I'm trying to get the most frequent words, and in a future, bigrams, trigrams, etc, in my corpus. I found this quiestion but it didn't work for me, and I want to avoid using zip since I want it in a more efficient way.
Up to now I have this code:
vectorizer_words = CountVectorizer(input=u'content',
analyzer=u'word',
lowercase=True,
stop_words=cached_stopwords,
strip_accents=u'unicode',
ngram_range=(1, 1), binary=False)
vectors = vectorizer_words.fit_transform(X, y)
N, V = vectors.shape
count_words = np.array(np.sum(vectors, axis=0))
count_words = np.squeeze(count_words)
assert count_words.shape == (V,), "count_words.shape = {}".format(count_words.shape)
words = np.array(vectorizer_words.get_feature_names())
assert words.shape[0] == V
a = count_words.argsort()[::-1]
print(words[a][:10])
print(count_words[a][:10])
plt.bar(words[a][:10], count_words[a][:10])
plt.title('title')
plt.show()
I was expecting my graph to be descending but it does not, and I can't understand why.
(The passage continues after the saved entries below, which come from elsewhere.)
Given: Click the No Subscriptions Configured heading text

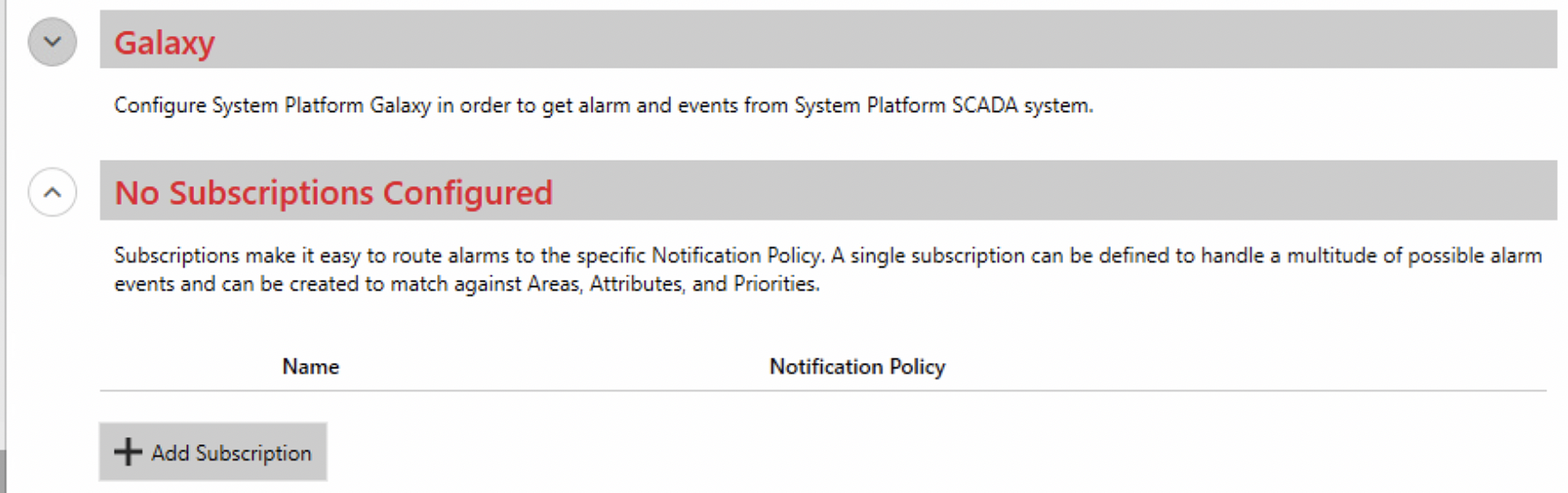Looking at the screenshot, I should [333, 192].
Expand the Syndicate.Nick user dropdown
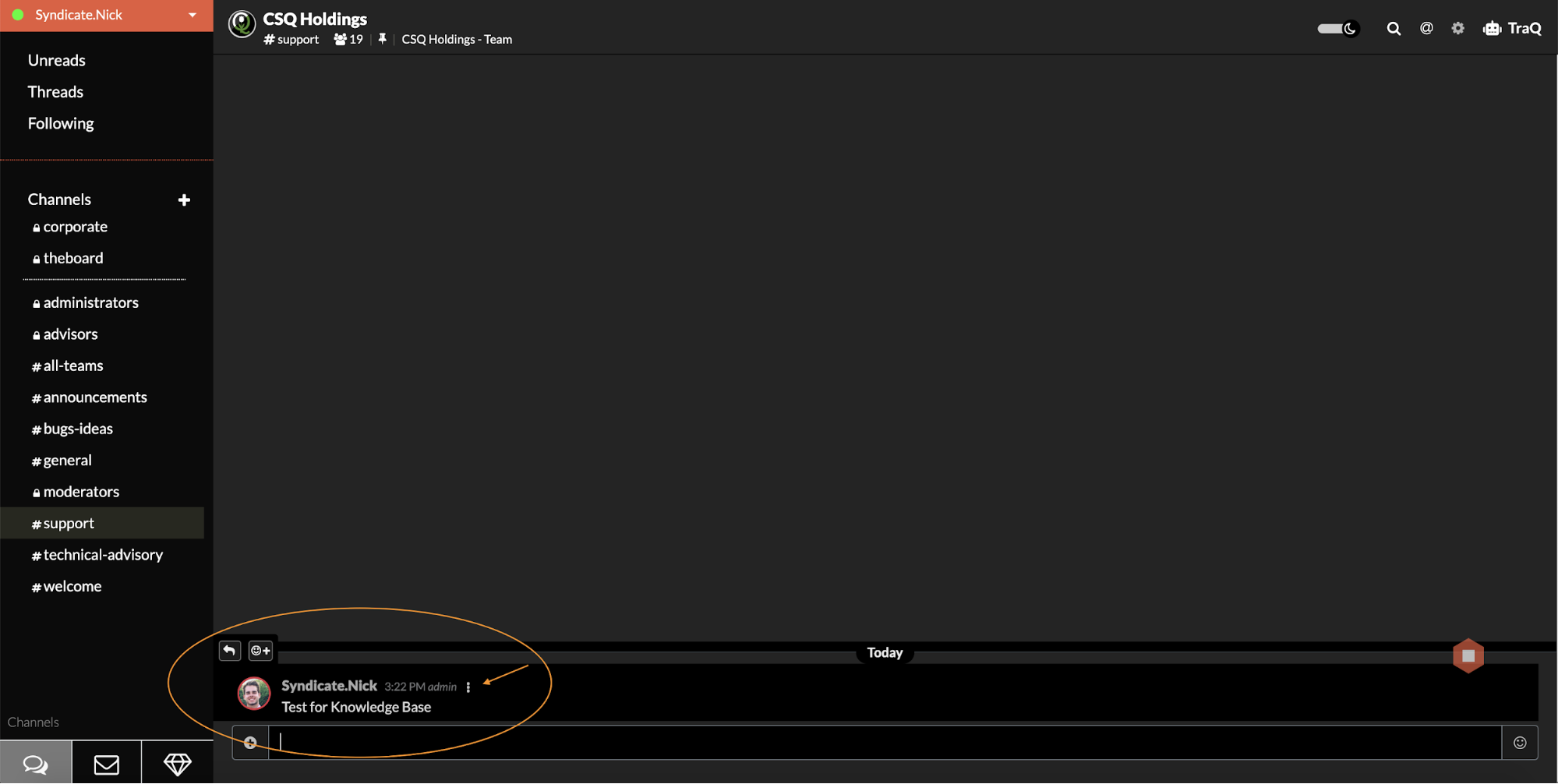The width and height of the screenshot is (1558, 784). [192, 16]
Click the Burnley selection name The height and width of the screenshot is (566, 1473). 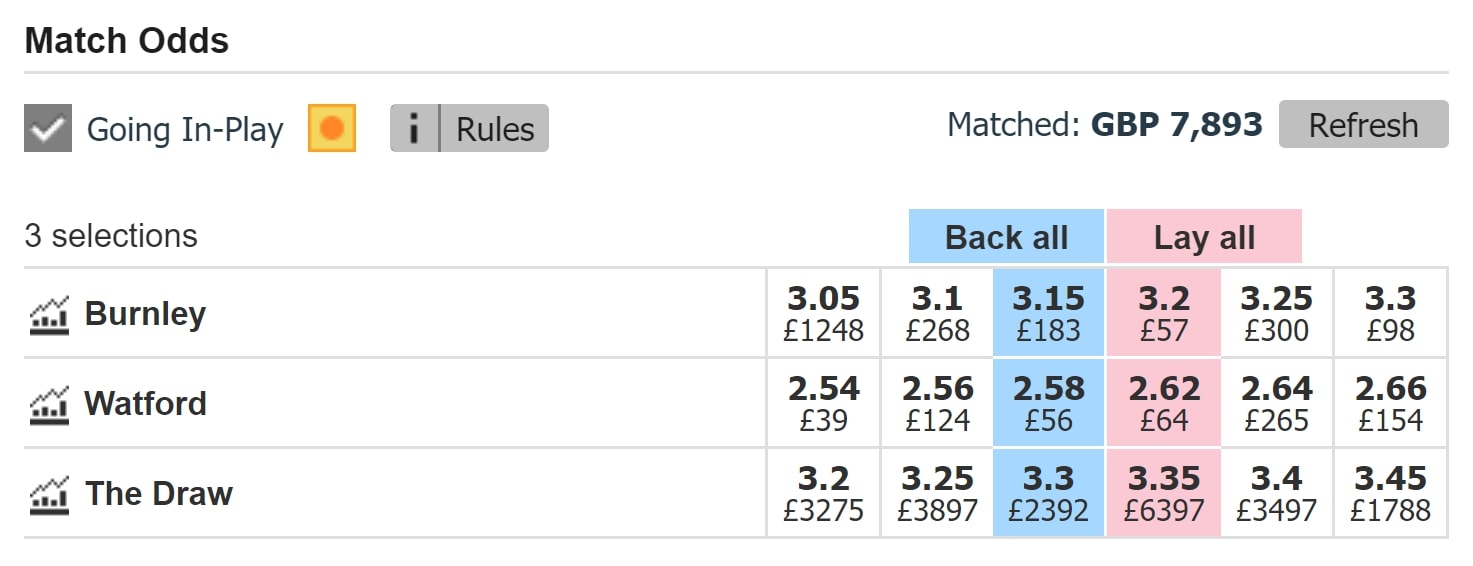tap(145, 314)

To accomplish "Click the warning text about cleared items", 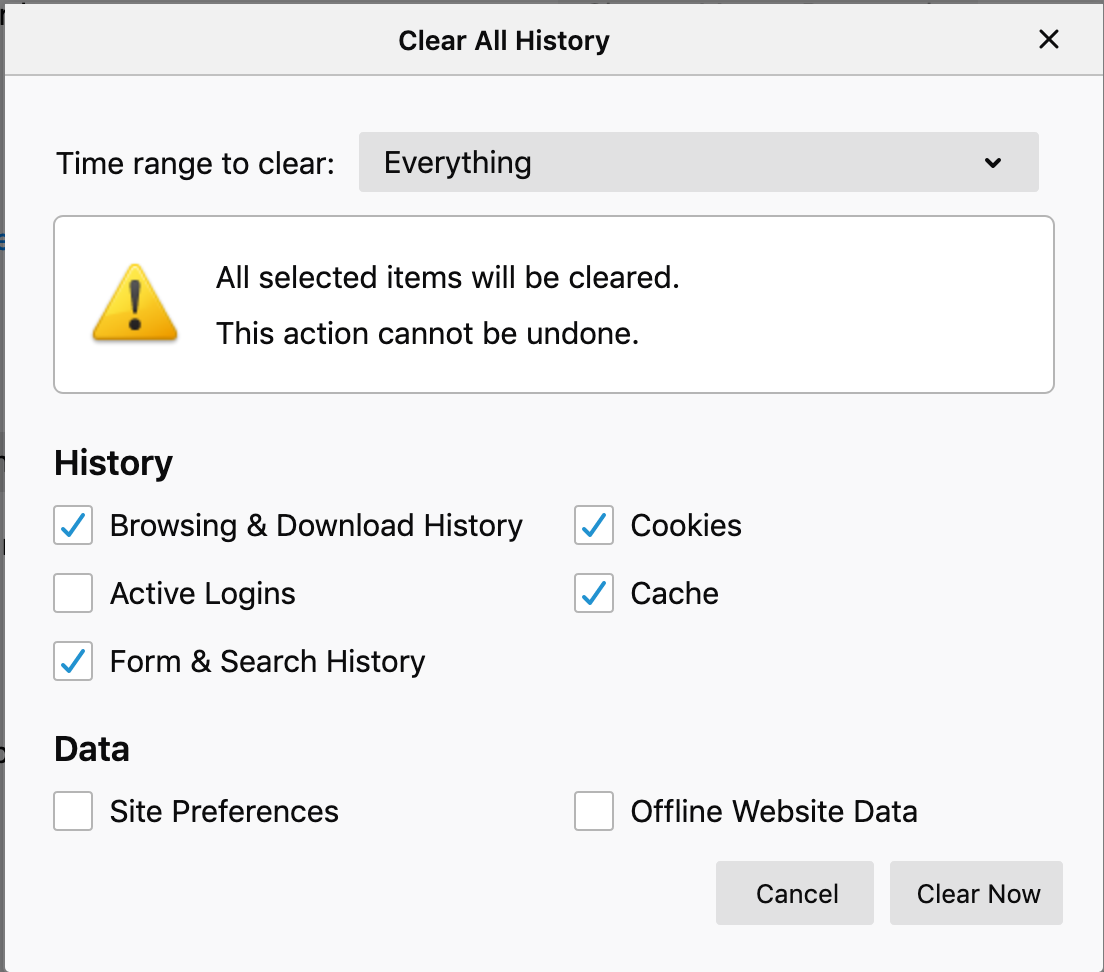I will click(x=448, y=277).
I'm doing something wrong (what?) or I'm misunderstanding the output?
EDIT
The problem seem to be in the plt.bar
: looking more carefully at the output of the following lines:
print(words[a][:10])
print(count_words[a][:10])
# Output:
['atencion' 'bien' 'mas' 'banco' 'buena' 'siempre' 'problemas' 'problema' 'tarjeta' 'rapido']
[10442 7594 6322 6121 5382 4953 4316 4202 4041 3097]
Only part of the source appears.